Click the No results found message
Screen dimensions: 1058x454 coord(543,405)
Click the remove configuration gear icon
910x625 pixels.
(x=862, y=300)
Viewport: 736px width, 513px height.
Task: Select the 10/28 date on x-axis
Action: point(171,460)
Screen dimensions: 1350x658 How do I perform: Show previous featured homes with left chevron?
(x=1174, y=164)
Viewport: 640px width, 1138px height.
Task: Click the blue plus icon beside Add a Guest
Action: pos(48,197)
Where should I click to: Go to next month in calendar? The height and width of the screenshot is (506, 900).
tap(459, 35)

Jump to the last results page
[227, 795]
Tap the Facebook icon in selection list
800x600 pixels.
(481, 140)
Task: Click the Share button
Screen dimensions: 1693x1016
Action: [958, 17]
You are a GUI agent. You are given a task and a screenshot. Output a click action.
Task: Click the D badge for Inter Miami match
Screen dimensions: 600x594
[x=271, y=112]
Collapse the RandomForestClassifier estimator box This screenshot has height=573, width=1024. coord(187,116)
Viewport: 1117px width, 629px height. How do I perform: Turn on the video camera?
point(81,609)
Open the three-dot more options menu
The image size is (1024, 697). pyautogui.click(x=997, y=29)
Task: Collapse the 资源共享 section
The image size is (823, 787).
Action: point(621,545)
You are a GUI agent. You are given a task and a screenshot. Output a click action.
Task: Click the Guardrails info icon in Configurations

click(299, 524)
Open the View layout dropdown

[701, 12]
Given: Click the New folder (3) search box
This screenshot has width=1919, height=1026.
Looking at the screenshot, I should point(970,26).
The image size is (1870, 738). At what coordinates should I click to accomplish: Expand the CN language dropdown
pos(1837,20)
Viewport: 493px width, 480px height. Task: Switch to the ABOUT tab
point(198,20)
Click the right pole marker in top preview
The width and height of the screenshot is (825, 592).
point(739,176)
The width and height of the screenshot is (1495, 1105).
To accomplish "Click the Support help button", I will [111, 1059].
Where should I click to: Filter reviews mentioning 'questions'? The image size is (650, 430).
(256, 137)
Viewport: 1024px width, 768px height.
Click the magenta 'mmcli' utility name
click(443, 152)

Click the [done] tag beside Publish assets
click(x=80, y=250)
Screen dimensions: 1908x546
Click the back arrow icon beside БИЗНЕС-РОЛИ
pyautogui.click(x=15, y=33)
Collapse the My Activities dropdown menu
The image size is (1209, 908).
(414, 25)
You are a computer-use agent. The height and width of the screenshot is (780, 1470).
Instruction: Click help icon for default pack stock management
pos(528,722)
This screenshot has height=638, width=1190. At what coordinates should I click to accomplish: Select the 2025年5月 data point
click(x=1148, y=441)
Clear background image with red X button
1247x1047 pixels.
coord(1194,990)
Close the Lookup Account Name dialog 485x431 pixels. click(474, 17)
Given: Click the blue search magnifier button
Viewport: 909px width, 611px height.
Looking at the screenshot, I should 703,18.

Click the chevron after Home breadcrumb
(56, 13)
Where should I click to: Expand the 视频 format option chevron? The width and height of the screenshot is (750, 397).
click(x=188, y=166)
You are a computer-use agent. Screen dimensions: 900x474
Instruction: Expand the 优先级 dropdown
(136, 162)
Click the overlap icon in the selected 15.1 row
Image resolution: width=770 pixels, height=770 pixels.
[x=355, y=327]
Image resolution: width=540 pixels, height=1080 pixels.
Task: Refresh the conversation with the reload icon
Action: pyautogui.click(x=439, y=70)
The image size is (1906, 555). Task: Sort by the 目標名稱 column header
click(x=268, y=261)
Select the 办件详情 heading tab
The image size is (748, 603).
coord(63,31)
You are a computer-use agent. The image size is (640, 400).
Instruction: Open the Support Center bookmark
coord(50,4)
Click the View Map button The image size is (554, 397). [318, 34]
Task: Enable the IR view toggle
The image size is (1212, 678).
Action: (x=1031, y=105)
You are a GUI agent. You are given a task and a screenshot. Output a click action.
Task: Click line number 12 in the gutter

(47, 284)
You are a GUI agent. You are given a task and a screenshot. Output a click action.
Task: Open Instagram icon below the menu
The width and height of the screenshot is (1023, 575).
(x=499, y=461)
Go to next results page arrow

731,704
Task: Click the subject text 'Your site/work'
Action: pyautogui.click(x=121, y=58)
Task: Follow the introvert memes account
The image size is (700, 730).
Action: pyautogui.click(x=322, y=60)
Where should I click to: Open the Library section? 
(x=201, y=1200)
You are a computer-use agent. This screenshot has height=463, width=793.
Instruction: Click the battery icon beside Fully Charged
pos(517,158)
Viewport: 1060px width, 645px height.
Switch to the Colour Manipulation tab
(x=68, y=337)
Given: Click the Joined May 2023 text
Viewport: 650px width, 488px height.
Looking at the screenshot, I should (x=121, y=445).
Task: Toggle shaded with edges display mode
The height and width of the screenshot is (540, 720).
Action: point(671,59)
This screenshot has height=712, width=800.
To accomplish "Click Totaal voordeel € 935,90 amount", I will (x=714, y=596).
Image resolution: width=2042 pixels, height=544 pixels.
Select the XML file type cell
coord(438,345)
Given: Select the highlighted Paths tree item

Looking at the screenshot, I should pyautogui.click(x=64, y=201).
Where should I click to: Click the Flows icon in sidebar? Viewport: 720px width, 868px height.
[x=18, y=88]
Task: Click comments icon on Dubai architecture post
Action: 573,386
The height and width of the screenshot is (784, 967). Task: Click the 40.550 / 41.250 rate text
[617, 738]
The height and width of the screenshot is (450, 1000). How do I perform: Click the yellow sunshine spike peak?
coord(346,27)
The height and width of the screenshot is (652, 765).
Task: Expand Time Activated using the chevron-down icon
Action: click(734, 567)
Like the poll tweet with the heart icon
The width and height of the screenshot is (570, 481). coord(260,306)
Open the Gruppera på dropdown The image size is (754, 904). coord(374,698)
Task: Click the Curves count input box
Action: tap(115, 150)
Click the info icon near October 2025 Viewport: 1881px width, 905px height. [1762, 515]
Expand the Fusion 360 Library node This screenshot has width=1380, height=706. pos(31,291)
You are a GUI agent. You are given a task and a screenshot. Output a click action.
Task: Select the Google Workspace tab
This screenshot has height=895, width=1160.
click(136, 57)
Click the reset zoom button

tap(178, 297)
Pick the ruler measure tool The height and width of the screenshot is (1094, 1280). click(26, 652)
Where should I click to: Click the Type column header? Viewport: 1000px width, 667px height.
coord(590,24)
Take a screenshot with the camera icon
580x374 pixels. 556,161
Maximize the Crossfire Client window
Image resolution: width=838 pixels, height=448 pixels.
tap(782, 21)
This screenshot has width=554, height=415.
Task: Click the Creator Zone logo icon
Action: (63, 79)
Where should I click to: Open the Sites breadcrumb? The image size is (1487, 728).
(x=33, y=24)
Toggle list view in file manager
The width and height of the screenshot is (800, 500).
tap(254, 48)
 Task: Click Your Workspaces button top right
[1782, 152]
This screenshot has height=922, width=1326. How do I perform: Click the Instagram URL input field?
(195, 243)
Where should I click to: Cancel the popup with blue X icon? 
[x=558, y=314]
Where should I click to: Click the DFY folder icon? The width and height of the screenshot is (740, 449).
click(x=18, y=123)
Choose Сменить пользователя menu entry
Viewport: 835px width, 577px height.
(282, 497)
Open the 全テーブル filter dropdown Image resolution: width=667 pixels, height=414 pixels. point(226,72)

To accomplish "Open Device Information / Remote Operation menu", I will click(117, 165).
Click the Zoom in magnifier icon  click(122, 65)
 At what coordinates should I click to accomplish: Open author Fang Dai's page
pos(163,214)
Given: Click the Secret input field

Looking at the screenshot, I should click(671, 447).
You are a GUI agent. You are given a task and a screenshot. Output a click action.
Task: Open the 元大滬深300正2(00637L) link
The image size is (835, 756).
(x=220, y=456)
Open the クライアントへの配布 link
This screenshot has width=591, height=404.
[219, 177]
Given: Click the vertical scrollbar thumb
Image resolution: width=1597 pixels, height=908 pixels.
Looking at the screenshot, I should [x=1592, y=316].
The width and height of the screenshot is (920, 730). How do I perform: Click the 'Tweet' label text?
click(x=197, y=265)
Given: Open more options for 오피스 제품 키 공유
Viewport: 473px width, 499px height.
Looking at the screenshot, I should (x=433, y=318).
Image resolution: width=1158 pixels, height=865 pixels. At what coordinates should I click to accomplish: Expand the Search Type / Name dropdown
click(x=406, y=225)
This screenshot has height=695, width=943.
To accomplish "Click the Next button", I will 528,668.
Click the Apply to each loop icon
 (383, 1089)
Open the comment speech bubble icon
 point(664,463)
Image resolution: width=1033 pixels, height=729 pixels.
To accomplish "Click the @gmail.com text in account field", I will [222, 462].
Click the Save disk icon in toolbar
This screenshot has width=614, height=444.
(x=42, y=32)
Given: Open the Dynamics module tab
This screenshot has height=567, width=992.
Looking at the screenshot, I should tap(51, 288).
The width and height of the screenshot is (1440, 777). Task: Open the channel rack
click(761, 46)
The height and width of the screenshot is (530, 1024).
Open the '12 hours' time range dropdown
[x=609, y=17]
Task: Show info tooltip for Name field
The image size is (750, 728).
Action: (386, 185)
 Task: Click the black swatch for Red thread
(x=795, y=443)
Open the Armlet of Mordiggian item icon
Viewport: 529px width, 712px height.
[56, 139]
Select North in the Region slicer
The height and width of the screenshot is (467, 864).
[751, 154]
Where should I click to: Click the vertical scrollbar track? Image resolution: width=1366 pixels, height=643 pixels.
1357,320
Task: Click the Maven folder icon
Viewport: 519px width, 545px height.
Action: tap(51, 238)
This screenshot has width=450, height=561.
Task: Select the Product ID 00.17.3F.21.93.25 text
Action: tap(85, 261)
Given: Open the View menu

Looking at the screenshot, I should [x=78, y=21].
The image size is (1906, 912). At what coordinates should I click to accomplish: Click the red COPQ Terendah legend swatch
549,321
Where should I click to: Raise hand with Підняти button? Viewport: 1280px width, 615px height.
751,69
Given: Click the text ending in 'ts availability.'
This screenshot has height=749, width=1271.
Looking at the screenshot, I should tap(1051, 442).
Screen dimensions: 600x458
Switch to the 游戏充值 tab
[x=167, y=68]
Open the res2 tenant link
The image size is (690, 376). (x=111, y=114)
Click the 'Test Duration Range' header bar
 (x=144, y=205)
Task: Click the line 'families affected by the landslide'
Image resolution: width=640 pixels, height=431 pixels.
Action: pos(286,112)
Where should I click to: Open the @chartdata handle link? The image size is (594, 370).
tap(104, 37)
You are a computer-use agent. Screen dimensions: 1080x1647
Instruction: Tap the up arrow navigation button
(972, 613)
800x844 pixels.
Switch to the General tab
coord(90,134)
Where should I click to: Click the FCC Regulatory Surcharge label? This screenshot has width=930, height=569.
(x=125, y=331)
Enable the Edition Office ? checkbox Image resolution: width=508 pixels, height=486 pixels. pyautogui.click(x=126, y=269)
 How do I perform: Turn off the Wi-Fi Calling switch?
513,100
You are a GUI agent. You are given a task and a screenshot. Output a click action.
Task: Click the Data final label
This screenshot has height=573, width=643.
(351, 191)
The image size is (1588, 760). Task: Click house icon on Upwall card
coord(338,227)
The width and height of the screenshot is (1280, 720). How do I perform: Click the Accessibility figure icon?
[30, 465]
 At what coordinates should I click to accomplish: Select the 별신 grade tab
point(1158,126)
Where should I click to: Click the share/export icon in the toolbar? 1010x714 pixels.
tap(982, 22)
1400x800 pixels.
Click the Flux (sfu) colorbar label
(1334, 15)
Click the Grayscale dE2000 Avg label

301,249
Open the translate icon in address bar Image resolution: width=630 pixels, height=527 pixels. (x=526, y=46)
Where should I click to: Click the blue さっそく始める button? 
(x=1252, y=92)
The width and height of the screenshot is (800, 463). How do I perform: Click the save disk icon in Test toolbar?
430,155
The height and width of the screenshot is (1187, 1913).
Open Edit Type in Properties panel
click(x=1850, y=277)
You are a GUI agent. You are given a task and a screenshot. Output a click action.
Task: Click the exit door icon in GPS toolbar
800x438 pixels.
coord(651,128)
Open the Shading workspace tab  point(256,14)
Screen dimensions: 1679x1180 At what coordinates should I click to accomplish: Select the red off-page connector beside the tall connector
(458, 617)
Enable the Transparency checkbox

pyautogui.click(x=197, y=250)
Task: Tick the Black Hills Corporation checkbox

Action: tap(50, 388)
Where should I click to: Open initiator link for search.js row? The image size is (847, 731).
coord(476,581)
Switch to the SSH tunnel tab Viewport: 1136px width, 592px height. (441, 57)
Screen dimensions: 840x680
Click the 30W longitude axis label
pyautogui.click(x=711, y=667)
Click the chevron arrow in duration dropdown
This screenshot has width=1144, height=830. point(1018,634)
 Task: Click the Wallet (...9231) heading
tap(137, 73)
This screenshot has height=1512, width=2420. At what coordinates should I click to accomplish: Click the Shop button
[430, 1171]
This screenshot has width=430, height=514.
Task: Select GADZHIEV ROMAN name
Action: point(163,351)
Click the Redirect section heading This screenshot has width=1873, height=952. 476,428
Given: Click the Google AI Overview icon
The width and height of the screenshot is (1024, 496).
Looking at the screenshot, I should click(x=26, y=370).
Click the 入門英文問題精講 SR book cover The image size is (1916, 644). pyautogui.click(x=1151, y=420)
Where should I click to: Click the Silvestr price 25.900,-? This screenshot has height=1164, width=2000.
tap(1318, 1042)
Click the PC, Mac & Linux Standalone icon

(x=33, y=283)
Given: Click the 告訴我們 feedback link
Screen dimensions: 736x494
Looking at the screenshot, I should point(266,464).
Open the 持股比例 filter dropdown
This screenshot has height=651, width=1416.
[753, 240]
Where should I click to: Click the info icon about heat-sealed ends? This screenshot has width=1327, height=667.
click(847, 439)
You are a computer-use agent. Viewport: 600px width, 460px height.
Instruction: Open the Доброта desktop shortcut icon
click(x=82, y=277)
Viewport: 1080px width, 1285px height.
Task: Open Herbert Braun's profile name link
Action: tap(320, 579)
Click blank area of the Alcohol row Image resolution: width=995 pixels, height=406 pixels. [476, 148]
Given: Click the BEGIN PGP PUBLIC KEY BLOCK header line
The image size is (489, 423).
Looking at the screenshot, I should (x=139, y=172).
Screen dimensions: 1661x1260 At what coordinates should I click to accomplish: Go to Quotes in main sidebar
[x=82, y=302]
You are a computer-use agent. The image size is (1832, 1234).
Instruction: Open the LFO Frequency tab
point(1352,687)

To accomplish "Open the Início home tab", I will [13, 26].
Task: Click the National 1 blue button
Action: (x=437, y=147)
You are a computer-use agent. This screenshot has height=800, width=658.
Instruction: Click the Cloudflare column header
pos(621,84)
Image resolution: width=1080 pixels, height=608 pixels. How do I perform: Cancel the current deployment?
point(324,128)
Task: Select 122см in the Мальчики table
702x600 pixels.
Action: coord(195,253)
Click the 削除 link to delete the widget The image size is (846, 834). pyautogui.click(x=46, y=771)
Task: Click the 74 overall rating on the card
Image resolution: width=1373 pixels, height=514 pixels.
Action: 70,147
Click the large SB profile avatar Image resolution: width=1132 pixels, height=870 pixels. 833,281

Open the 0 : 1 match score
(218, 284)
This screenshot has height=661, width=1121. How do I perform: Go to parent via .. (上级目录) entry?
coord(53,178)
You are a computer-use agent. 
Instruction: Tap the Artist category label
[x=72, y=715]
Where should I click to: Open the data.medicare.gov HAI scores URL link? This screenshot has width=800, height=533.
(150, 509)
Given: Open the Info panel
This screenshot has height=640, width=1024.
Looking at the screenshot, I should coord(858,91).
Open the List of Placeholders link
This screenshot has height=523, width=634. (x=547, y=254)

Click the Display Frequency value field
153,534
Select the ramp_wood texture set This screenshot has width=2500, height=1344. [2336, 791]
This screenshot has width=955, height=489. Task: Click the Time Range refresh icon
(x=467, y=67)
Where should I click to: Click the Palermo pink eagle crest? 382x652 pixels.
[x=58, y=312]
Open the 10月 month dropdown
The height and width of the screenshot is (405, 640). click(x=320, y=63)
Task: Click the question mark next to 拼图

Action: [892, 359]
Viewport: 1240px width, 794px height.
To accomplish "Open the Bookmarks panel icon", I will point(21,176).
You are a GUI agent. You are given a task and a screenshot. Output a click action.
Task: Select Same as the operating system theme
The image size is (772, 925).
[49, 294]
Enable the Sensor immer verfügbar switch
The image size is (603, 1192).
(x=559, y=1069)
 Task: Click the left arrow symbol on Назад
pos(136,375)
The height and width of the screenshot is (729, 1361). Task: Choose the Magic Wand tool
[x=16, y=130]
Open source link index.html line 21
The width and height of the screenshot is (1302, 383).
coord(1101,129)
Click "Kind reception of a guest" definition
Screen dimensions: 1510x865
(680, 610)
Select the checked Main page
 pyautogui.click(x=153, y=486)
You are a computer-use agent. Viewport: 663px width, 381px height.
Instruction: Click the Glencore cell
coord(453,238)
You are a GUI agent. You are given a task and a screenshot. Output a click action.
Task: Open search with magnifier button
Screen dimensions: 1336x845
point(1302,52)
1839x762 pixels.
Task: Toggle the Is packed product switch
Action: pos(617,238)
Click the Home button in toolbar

--------------------

## Requirement
Out of the listing above, reproduce exactly the lines from the one with "Close the Lookup" up to and including the one with "You are a computer-use agent. Screen dimensions: 900x474".

## Solution to the exercise
Close the Lookup Account Name dialog 485x431 pixels. click(474, 17)
Given: Click the blue search magnifier button
Viewport: 909px width, 611px height.
Looking at the screenshot, I should 703,18.

Click the chevron after Home breadcrumb
(56, 13)
Where should I click to: Expand the 视频 format option chevron? The width and height of the screenshot is (750, 397).
click(x=188, y=166)
You are a computer-use agent. Screen dimensions: 900x474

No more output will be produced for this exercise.